It isn’t natively supported but theres some things you can do if need it.
A lot depends on how frequently this list is getting updated. For heavier
workloads I would recommend using a custom CF for this instead of collections.
If extreme inserts you would want to add additional partitioning to it as well.
As mentioned below Id recommend having a cleanup MR job to periodically clean
it up if the cost of TTLs possibly leading to 0 entries is too expensive.
Putting it in its own CF helps in that it removes the elements of the list from
polluting your users partition. If there gets to be a lot of
tombstones/inserts this could make reading the user bad (it would look like
queue which has horrible performance) so it will at least section off that
badness from the regular user lookups.
CREATE TABLE user_top_places (
user_id varchar,
created timeuuid,
place varchar,
PRIMARY KEY (user_id, created))
WITH CLUSTERING ORDER BY (created DESC);
then to add a new one to the front of the “list”

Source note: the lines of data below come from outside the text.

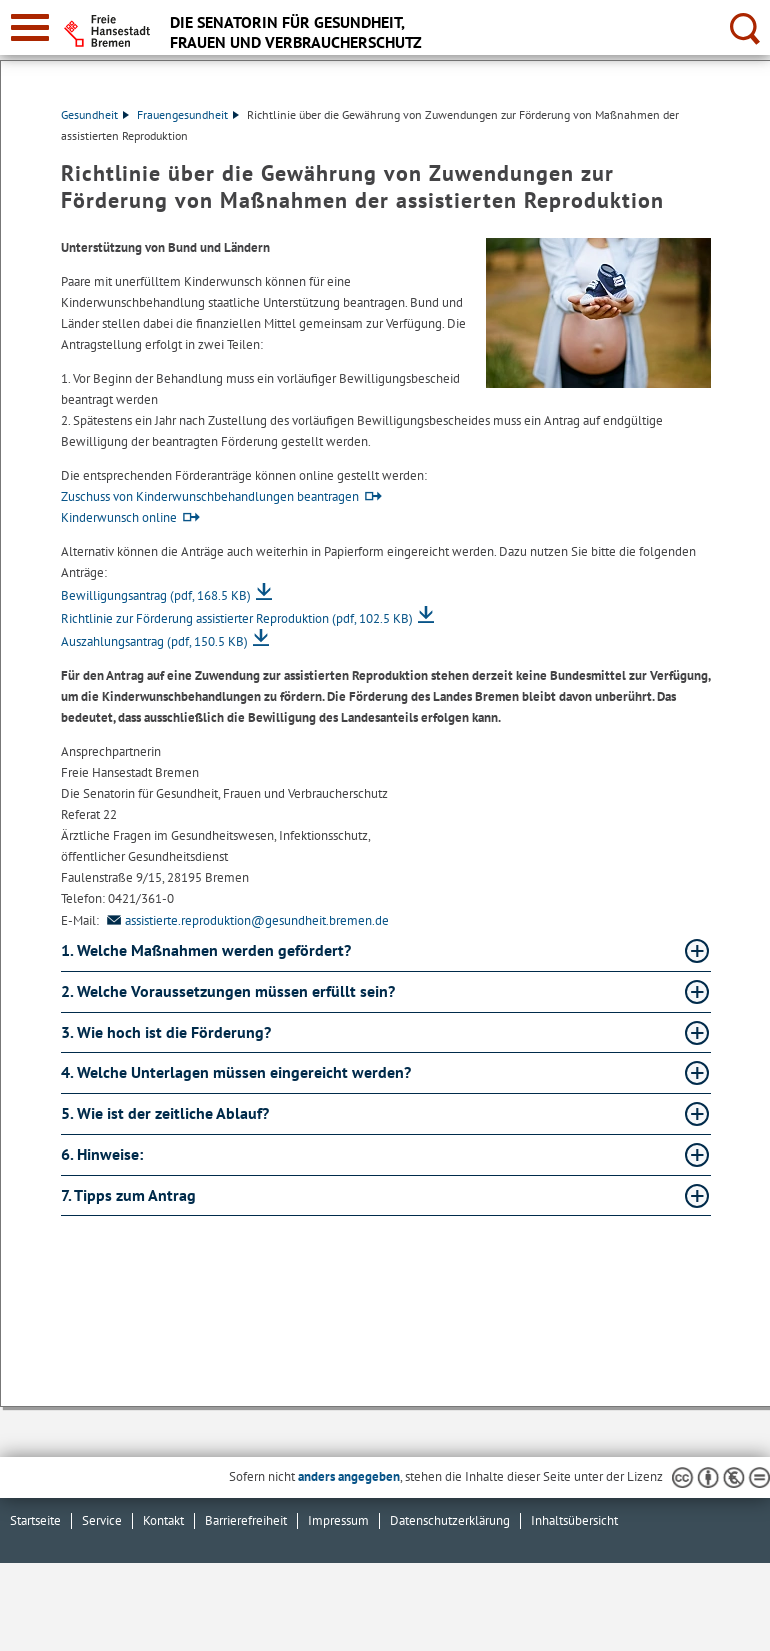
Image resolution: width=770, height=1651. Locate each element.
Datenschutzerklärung (450, 1520)
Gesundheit (95, 114)
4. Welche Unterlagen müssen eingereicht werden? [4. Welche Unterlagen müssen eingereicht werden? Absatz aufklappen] (238, 1072)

INSERT INTO user_top_places (user_id, created, place) VALUES ('frodo', now(),
'mordor’);
and you can see the last 10 entries
SELECT * FROM user_top_places WHERE user_id = 'frodo' LIMIT 10;
This will give you the last 10 entries (allows duplicates though). Older
records will still be around though and disk space could eventually become a
problem for you. If it becomes bad I would recommend using a periodic job like
hadoop to remove excess columns (solely to save disk space). Although if can
afford the disk it would give better performance if just let it grow to a point
(providing rows don’t get too large, i.e. >64mb). If this isn’t very high in
writes there might be some more clever things you can do...
If not having duplicates is more important then you can set “place” as your
column name:
CREATE TABLE user_top_places (user_id varchar, place varchar, created
timestamp, PRIMARY KEY (user_id, place));
INSERT INTO user_top_places (user_id, place, created) VALUES ('frodo',
'mordor', dateof(now()));
but the results won’t be in order of latest inserted so might have to do some
client side filtering to show the latest only using the created field.
---
Chris Lohfink
On Apr 22, 2014, at 1:51 AM, Jimmy Lin wrote:
> hi,
> look at the collection type support in cql3,
> e.g
> http://www.datastax.com/documentation/cql/3.0/cql/cql_using/use_list_t.html
>
> we can append or remove using "+" and "-" operator
> UPDATE users
> SET top_places = top_places + [ 'mordor' ] WHERE user_id = 'frodo';
> UPDATE users
> SET top_places = top_places - ['riddermark'] WHERE user_id = 'frodo';
>
> is there a way to keep a fixed size of the list(collection) ?
> I was thinking about using TTL to remove older data after certain time but
> then the list will become too big if the ttl is too long, and if ttl is too
> short I running the risk of having a empty list(if there is no new activity).
>
> Even if I don't use collection type and have my own table, I still ran into
> the same issue.
>
> Any recommendation to handle this type of situation?
>
> thanks
>